Au volant se tenait un jeune Anglais roublard et preste, l’œil expert, la main rusée, le pied rompu aux arrêts les plus brusques, frôlant les uns, doublant les autres, tournant, se glissant, insistant, trompettant, stoppant, repartant, coupant une colonne, piaffant au nez des chevaux, impudent mais drôle, casse-cou mais sûr de lui, prestigieux, fabuleux.

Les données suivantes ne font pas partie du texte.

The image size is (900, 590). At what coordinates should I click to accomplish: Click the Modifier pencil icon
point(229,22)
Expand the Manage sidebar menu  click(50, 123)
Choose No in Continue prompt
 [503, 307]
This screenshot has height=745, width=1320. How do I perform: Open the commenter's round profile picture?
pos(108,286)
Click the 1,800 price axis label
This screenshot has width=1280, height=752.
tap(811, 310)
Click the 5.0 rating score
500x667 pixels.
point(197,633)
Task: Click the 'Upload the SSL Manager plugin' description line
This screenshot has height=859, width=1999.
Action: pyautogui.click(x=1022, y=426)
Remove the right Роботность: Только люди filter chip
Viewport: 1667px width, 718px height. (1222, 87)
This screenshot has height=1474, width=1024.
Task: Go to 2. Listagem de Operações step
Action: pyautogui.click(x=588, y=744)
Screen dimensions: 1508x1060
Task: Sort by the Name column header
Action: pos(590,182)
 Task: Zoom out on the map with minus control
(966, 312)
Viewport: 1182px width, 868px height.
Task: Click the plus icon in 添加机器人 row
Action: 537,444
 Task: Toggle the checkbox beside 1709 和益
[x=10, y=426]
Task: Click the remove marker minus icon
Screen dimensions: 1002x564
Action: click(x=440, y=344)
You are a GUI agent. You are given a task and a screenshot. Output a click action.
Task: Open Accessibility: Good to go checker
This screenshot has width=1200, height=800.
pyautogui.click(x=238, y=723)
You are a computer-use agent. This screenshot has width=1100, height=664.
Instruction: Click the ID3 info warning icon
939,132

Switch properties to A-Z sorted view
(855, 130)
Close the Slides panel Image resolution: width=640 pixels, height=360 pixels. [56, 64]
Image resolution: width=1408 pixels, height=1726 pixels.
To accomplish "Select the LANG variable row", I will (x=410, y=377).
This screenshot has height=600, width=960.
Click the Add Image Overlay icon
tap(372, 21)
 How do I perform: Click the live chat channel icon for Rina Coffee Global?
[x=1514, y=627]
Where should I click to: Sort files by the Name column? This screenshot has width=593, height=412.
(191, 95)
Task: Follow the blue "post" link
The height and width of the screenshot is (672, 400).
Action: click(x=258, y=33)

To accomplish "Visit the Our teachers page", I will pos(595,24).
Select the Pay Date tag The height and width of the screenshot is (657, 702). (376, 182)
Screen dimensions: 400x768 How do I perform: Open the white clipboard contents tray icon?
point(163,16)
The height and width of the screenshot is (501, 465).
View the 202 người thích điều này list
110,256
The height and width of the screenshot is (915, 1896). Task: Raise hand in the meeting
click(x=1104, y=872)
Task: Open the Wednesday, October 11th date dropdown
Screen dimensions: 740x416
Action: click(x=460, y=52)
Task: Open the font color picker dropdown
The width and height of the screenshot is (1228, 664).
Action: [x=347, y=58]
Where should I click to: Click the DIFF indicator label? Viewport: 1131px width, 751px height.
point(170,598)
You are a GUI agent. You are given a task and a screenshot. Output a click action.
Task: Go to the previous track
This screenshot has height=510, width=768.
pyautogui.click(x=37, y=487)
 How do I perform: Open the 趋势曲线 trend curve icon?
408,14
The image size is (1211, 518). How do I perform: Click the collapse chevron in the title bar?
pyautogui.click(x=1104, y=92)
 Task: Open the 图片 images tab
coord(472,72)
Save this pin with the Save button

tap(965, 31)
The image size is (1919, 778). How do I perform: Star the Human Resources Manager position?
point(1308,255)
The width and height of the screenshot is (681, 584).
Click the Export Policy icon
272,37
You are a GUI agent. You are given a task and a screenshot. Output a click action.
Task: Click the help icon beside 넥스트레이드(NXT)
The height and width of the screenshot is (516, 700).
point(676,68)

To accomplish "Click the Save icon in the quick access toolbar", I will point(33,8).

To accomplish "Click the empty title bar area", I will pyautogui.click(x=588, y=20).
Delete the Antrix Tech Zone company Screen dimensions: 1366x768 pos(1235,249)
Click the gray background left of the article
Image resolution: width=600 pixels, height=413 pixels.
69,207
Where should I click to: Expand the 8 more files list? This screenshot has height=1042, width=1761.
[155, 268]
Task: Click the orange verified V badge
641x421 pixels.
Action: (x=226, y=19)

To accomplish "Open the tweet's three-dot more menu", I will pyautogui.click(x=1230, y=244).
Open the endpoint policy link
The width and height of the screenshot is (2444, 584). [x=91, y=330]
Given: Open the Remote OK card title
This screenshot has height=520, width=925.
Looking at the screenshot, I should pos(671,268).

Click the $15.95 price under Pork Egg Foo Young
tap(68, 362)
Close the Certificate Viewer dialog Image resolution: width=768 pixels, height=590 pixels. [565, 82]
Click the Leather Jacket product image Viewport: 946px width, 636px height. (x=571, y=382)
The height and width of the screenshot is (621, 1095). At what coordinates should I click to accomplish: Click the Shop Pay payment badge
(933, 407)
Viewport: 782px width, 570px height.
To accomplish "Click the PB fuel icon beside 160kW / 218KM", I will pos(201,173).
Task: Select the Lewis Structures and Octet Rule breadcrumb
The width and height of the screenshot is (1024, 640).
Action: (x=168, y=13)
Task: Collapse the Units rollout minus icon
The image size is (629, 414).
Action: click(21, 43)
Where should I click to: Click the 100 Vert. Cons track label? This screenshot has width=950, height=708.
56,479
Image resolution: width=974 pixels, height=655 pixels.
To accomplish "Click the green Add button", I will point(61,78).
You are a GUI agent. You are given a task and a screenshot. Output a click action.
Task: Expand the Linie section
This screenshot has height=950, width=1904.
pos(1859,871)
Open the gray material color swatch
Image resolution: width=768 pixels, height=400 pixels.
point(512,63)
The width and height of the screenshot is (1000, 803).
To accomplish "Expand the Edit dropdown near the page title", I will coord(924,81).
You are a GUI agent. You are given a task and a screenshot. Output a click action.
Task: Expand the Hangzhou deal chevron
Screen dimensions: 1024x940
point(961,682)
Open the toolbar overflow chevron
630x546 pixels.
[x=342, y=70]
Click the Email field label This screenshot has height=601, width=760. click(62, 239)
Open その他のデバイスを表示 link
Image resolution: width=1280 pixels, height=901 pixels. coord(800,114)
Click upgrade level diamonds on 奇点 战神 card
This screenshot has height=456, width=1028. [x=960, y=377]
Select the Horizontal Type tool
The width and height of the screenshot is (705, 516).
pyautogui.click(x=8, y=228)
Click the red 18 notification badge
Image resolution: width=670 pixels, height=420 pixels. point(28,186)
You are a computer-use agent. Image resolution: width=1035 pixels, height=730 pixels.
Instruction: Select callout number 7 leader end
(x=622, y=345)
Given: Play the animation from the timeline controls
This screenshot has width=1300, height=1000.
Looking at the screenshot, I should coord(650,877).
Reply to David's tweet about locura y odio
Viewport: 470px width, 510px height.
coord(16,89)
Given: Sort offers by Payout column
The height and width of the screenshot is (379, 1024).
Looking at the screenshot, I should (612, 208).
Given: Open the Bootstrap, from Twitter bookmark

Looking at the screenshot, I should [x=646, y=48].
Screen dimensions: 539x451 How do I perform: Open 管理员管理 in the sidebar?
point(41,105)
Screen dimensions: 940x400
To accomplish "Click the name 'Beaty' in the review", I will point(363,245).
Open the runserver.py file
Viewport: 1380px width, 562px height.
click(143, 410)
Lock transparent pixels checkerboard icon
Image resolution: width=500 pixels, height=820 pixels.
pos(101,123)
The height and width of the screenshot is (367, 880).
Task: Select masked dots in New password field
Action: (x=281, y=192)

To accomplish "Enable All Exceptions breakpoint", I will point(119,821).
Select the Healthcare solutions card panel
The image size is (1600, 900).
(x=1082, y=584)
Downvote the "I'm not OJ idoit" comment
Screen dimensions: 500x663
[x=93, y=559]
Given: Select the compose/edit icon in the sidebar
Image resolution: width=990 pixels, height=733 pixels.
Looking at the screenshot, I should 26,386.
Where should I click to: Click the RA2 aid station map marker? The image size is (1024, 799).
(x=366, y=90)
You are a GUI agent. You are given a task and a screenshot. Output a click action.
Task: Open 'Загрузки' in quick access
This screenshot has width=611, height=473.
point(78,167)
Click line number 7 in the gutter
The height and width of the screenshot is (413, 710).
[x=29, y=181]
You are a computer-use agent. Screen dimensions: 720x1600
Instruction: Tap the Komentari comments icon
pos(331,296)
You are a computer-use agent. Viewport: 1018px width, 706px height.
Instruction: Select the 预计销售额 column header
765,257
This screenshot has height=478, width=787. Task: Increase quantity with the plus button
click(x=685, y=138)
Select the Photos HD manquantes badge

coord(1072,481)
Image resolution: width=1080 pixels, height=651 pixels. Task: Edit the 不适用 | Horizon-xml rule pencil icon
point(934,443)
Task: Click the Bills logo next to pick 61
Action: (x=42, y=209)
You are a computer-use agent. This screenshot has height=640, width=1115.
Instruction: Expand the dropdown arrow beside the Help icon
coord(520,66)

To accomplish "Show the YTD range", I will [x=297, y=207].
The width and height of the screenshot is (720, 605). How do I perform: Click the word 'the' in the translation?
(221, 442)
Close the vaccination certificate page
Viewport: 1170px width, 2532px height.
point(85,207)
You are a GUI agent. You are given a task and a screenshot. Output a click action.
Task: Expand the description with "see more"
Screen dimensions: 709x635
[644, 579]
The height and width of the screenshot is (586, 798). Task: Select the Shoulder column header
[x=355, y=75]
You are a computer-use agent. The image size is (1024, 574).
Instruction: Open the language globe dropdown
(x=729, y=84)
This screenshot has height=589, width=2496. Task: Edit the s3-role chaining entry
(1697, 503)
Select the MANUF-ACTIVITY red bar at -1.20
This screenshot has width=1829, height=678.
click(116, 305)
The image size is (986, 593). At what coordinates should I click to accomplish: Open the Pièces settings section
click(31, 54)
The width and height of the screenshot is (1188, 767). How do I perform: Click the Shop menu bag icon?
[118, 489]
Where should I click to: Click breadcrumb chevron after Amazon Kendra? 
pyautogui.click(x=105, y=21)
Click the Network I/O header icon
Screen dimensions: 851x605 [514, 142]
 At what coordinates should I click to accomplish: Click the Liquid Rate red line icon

Ils sortirent d’Amiens au milieu d’un convoi qu’ils eurent tôt fait de laisser derrière. Il avait plu ; la boue giclait sous les roues. Brouillard froid ; des prés gonflés, des feuilles qui gouttent ; une journée misérable noyant dans sa froideur mouillée de pauvres nègres qui, les pieds dans des mares, s’efforçaient tant bien que mal de boucher des trous et de niveler des bosses ; et ils étaient gourds, emmaillotés dans des manteaux raides ; mais ni le major, ni Barbet ne se sentirent l’âme lourde devant la peine immense que chaque jour la guerre exige de ces pauvres hommes. Barbet dit simplement :

— La terre entière est avec nous !

Gaîment, James Pipe reprit :

— C’est l’Exposition universelle qui combat !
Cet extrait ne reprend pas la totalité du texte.